_PASSAGE PROVIDED_:
=== Section Start ===

36 Discussing Various Debugging Techniques in Open Resty

36 Discussing Various Debugging Techniques in OpenResty #

Hello, I’m Wen Ming.

In the OpenResty community, developers often raise the question: how to debug in OpenResty? As far as I know, there are some debugging tools available in OpenResty, including plugins in VSCode. However, these tools are not widely used. Even the author agentzh and several contributors I know, all use basic methods such as ngx.log and ngx.say for debugging.

Obviously, this is not very user-friendly for most beginners. Does it mean that the core maintainers of OpenResty only rely on logging when encountering difficult problems?

Of course not. In the world of OpenResty, SystemTap and flame graphs are the standard tools for handling tricky problems and performance issues. If you ask such questions on the mailing list or in an issue, the project maintainers will definitely ask you to upload a flame graph and prefer visual representation over textual description.

In the next two lessons, I will talk to you about debugging and the toolset specifically created for debugging in OpenResty. Today, let’s first take a look at the various debugging methods available.

Breakpoints and Logging #

For a long time in my work, I have relied on the advanced debugging features of the editor to trace the program. This seems natural. For problems that can be reproduced in the testing environment, no matter how complex they are, I am confident in finding the root cause. This is because the bug can be constantly replicated. By setting breakpoints and adding logging, the root cause of the problem will gradually emerge. All you need is patience.

From this perspective, solving bugs that can be stably reproduced in the testing environment is actually a physically demanding task. The majority of bugs I have solved in my work belong to this category.

However, it is important to note that there are two prerequisites here: the testing environment and stable reproduction. Reality is never so ideal, so is there a way to debug bugs that only occur in the production environment?

Here I recommend a tool called Mozilla RR. You can think of it as a tape recorder that records the behavior of the program and then replays it repeatedly. In simple terms, whether it’s the production environment or the testing environment, as long as you can record the “evidence” of the bug, you can slowly analyze it as “evidence” in court.

Binary Search and Annotations #

However, for large projects or systems with wide coverage, such as when bugs can come from multiple services or when there might be issues with SQL queries in a database, even if a bug can be consistently reproduced, you cannot determine which part of the system the bug is occurring in. In this case, tools like Mozilla RR for recording become ineffective.

At this point, you may recall the classic algorithm of “binary search”. First, we comment out half of the logic in the code. If the problem still persists, then it means the bug is in the portion of the code that has not been commented out. At this point, we comment out the remaining half of the logic and continue the previous cycle. After a few iterations, the problem is narrowed down to a completely controllable range.

Although this approach may sound a bit silly, it is indeed effective in many scenarios. Of course, with the advancement of technology and the increasing complexity of systems, we now recommend using standards like OpenTracing for distributed tracing.

OpenTracing can be used to instrument various parts of a system and report the call chains and instrumentation data consisting of multiple spans to the server using a Trace ID. This allows for analysis and graphical presentation of the data. With this, many hidden problems can be discovered and historical data is also saved, making it convenient for us to compare and view at any time.

=== Section End ===

_Saved entries_:
=== Section Start ===

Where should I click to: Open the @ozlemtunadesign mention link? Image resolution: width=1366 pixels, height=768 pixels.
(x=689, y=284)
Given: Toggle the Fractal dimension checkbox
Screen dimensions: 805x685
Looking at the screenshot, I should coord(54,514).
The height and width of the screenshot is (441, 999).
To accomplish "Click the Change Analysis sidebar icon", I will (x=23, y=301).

=== Section End ===
=== Section Start ===

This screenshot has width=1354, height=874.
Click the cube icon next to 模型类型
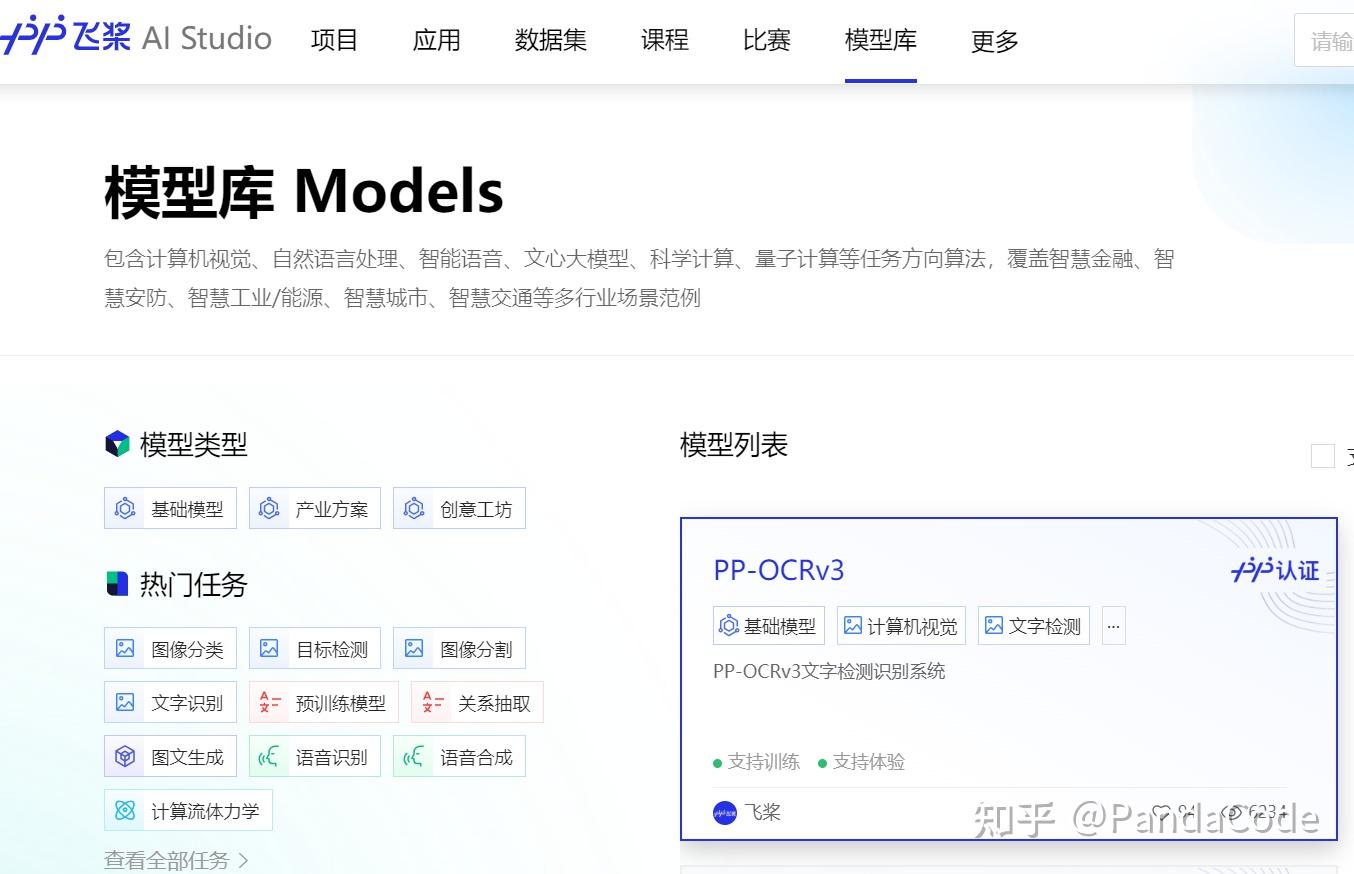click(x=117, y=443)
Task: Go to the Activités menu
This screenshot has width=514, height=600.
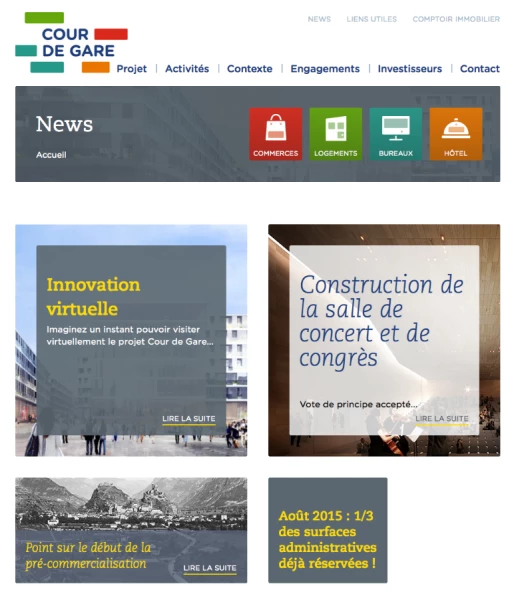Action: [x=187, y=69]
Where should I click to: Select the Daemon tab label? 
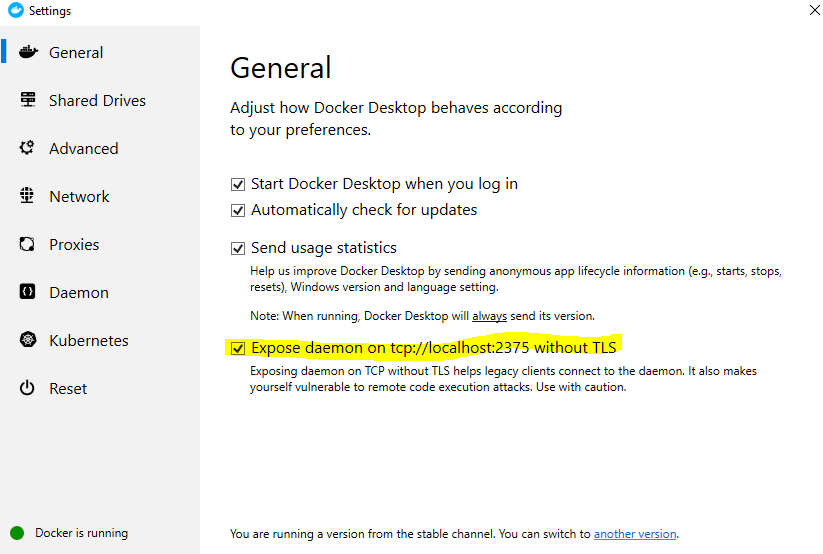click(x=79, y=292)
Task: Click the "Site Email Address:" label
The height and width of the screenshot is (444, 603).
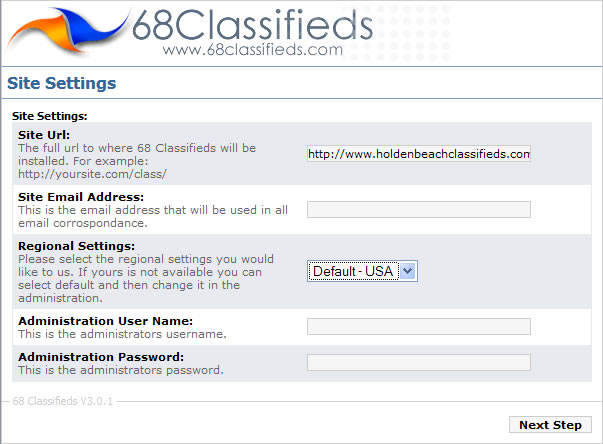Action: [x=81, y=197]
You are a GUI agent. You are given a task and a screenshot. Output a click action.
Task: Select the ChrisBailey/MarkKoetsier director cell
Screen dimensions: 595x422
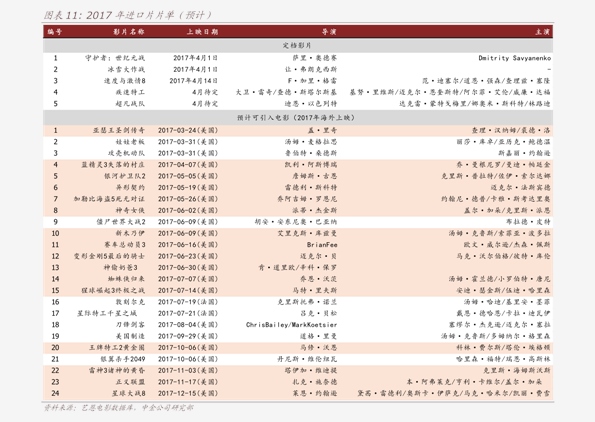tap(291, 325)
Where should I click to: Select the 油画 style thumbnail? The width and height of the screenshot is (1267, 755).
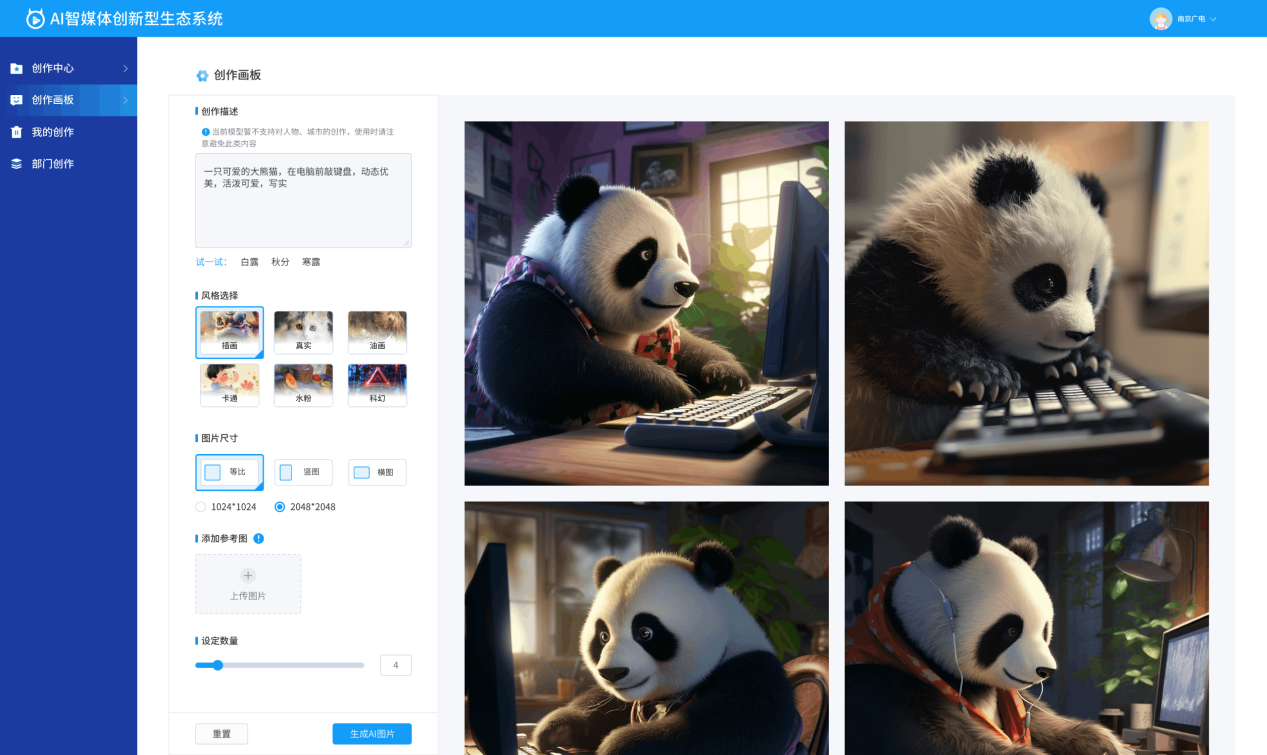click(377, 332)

=== Section End ===
=== Section Start ===

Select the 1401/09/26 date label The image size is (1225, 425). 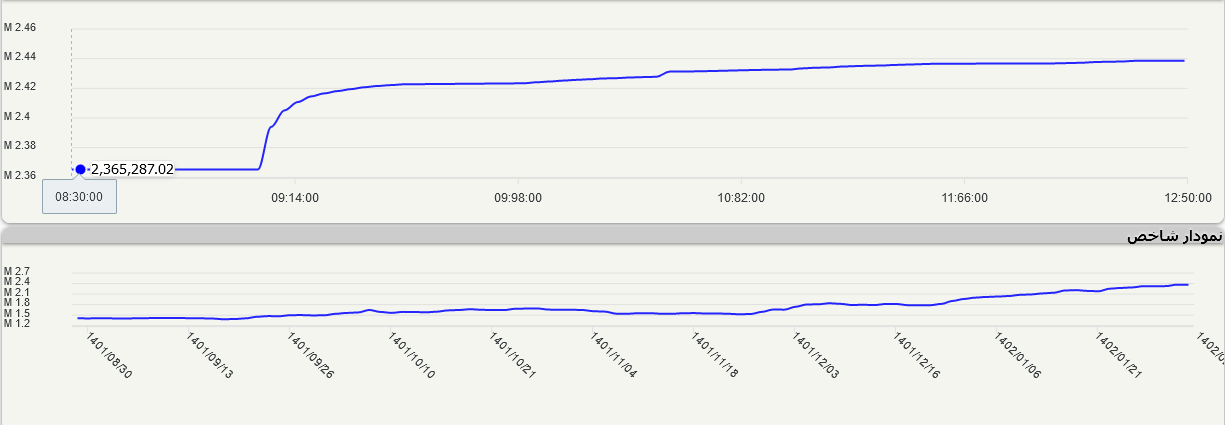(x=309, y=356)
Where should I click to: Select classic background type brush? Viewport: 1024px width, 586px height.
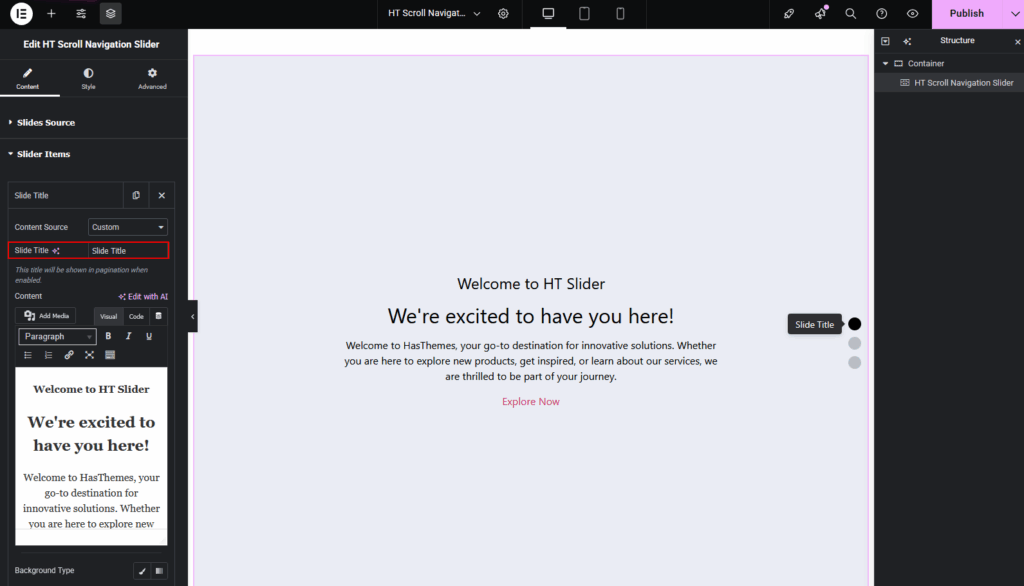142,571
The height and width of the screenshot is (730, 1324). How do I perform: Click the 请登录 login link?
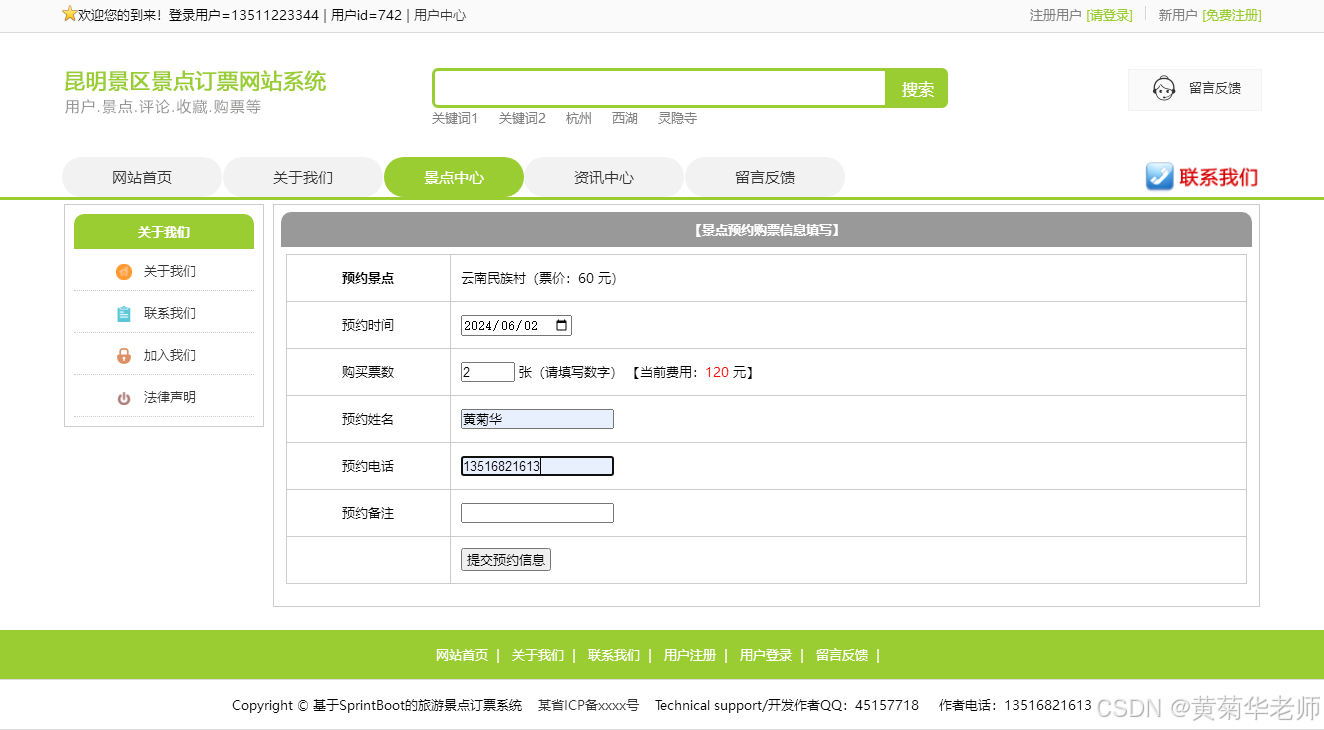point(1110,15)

=== Section End ===

_STUDY QUESTIONS_:
**A)** Which tool does the OpenResty debugging article recommend for bugs that occur only in the production environment?
**B)** Write out the OpenResty debugging article from "From this perspective, solving" up to and including "to this category.".
Work from the OpenResty debugging article alone.

_ANSWER SECTION_:
**A)** Mozilla RR.

**B)**
From this perspective, solving bugs that can be stably reproduced in the testing environment is actually a physically demanding task. The majority of bugs I have solved in my work belong to this category.